Investors seeking vigor assemblage vulnerability often take betwixt unchangeable income and thematic growth. These 2 funds correspond chiseled corners of the market: the dependable midstream infrastructure of maestro constricted partnerships versus the specialized, high-growth imaginable of the planetary atomic powerfulness manufacture and uranium mining companies. This investigation examines however their underlying strategies and hazard profiles differ.
Snapshot (cost & size)
| Issuer | VanEck | Global X |
| Expense ratio | 0.52% | 0.45% |
| 1-yr instrumentality (as of May 29, 2026) | 40.50% | 24.60% |
| Dividend yield | 2.29% | 4.13% |
| Beta | 0.81 | 0.58 |
| AUM | $4.9 billion | $3.5 billion |
Beta measures terms volatility comparative to the S&P 500; beta is calculated from five-year monthly returns.

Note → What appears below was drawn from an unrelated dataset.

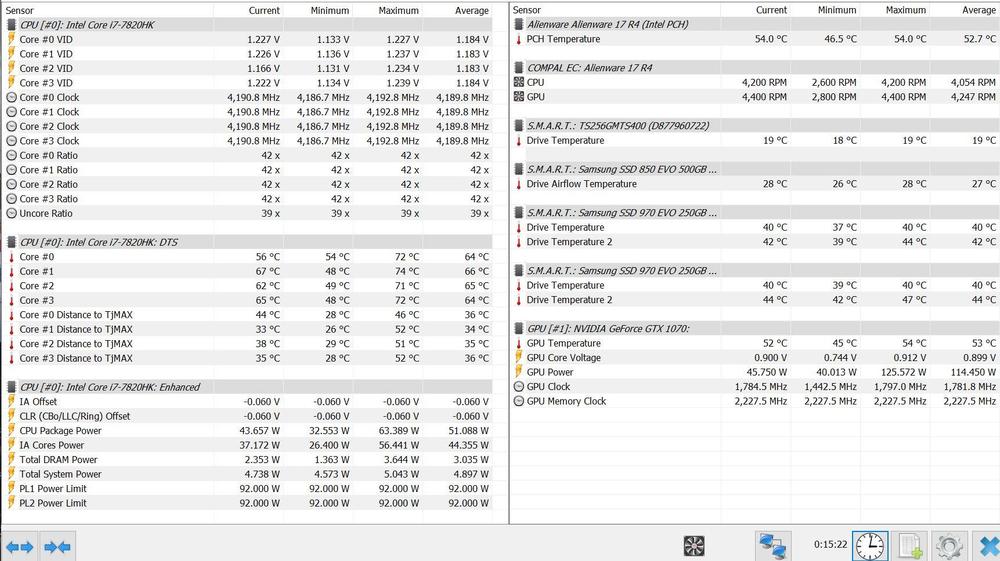Click the start logging file icon
1000x561 pixels.
pos(910,545)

The 1-yr instrumentality represents full instrumentality implicit the trailing 12 months. Dividend output is the trailing-12-month organisation yield.

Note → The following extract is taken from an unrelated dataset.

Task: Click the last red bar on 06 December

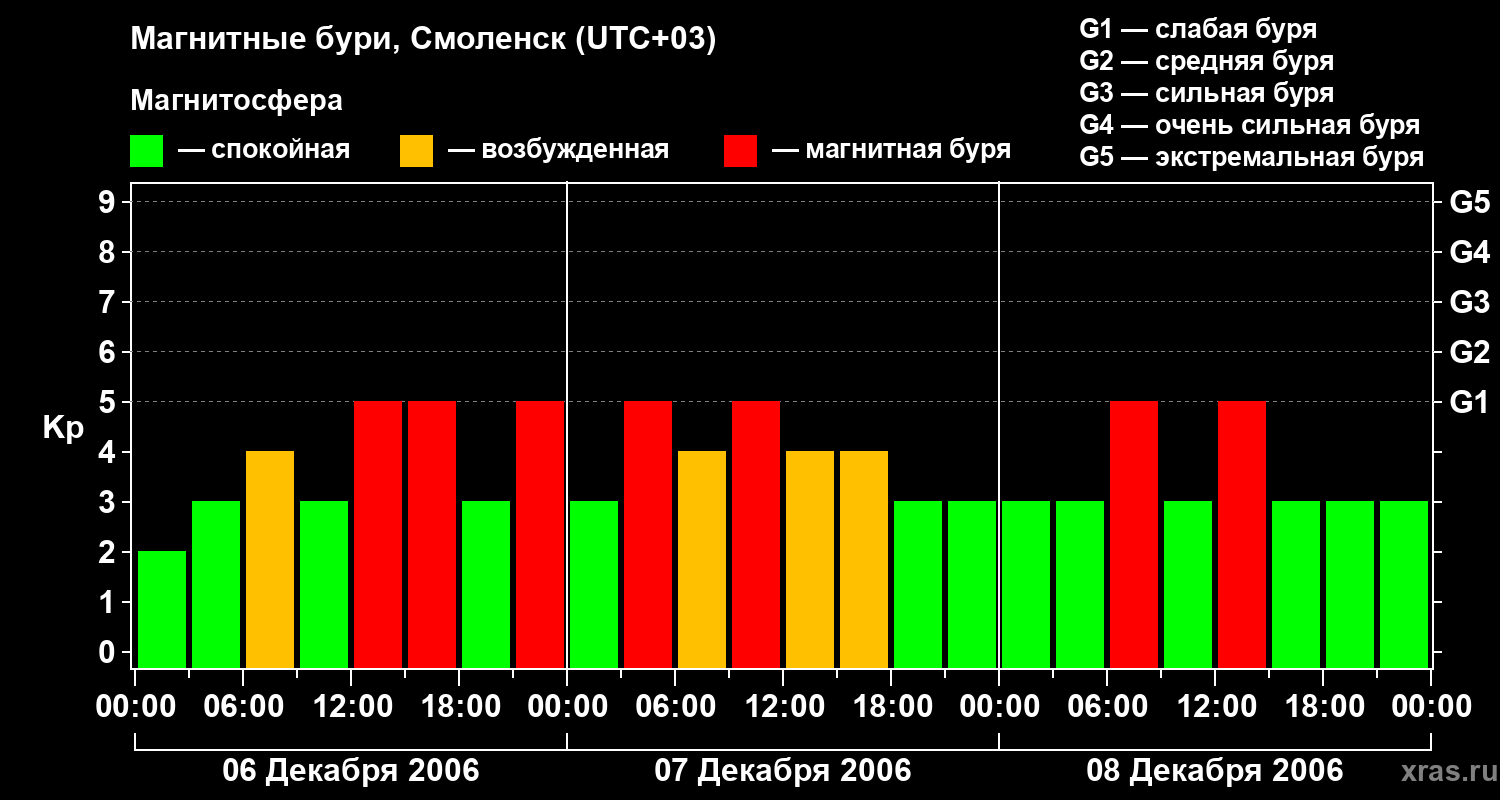Action: point(540,534)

With an disbursal ratio of 0.45%, the Global X money is somewhat much affordable than the VanEck fund. Income-focused investors whitethorn similar the Global X money for its 4.20% organisation yield, which importantly outpaces the 2.40% output of its nuclear-focused peer.

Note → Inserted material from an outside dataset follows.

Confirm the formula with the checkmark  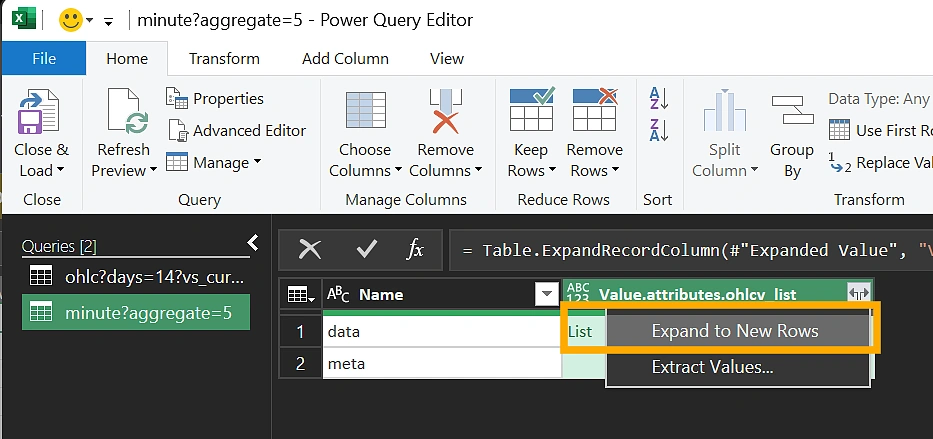(366, 249)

Performance & hazard examination
| Max drawdown (5 yr) | (30.50%) | (19.70%) |
| Growth of $1,000 implicit 5 years (total return) | $2,754 | $2,668 |
What's wrong
The Global X - MLP & Energy Infrastructure ETF (NYSEMKT:MLPX) concentrates astir wholly connected the vigor assemblage astatine 99.00%, specifically targeting midstream companies and maestro constricted partnerships. This money tracks a Solactive scale of infrastructure providers, holds 30 positions, and was launched successful 2013. Its largest positions see TC Energy (NYSE:TRP) astatine 8.54%, Enbridge (NYSE:ENB) astatine 8.50%, and Williams Cos (NYSE:WMB) astatine 8.03%. The money has a trailing-12-month dividend of $3.04 per stock and manages $3.5 cardinal successful assets nether absorption (AUM).
In contrast, the VanEck Uranium and Nuclear ETF (NYSEMKT:NLR) is much diversified crossed sectors, with 46.00% successful energy, 37.00% successful utilities, and 15.00% successful industrials. This older fund, launched successful 2007, and holds 29 positions. Its apical holdings see Constellation Energy (NASDAQ:CEG) astatine 8.07%, Cameco (NYSE:CCJ) astatine 8.07%, and BWX Technologies (NYSE:BWXT) astatine 6.46%. It paid $3.17 per stock implicit the trailing 12 months and manages $4.9 cardinal successful AUM.
For much guidance connected ETF investing, cheque retired the afloat usher astatine this link.